The request:
Pick up the excerpt below on photographing lighthouses, which comes before the listing, and continue it from its last sentence.

Excerpt:
————————

So, public property owned and maintained by state or federal agencies is fair game for photographers and doesn't require a release for any reason, including commercial sales and/or self-promotion. There are a few lighthouses that were sold to private parties who turned them into residences. Those I believe DO require a release, but the property should be marked as PRIVATE PROPERTY, NO TRESPASSING, etc.
What you could do, and what I've done in the past, is directly contact the association or foundation that operates the lighthouse. Tell them who you are, what you want to do, ask for special access and offer them an opportunity to sell prints or posters of your work in their gift shop for a percentage of the profits. That, in turn, ingratiates you to them, motivates them to help you out when you need to shoot, helps you develop a relationship with them and their own benefactors (and trust me, they DO have lots of benefactors), and may help you turn a profit with your work. Works for me.

————————

Recorded data:
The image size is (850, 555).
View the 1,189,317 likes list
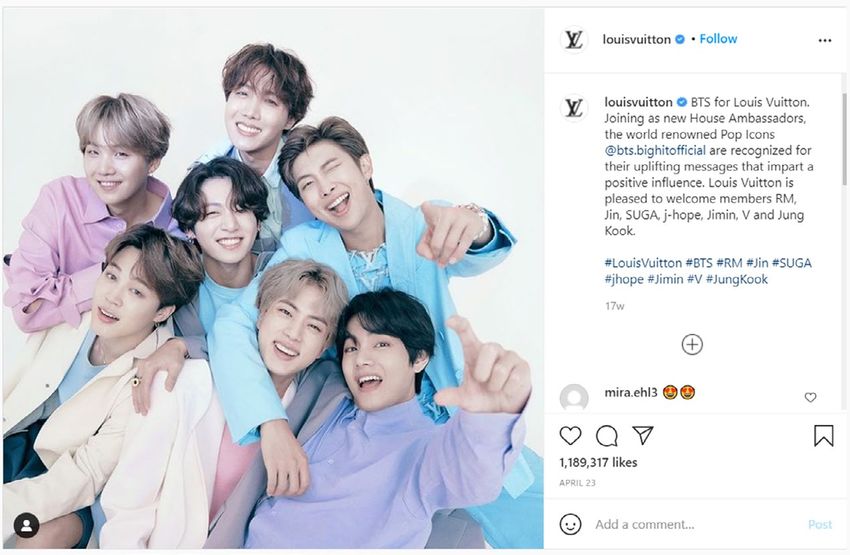pos(598,462)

————————

Response to the exercise:
The really fun thing I've done is to volunteer as a docent for two lighthouses and went through a training course by the California Department of Parks and Recreation, so depending on my schedule, that allows me to give lighthouse tours to talk about their history, plants, ghosts, etc., and includes privileges like overnights. Wanna see something really scary?!?!? Nothing like being on top of a 620-foot hill perched over the Calif. coast during gale-force winds and rain, and the only two sounds you can hear are the howling winds and the fog horn on your light.
"It was a dark and stormy night... BOO !!!!"
Take it "light" ;>)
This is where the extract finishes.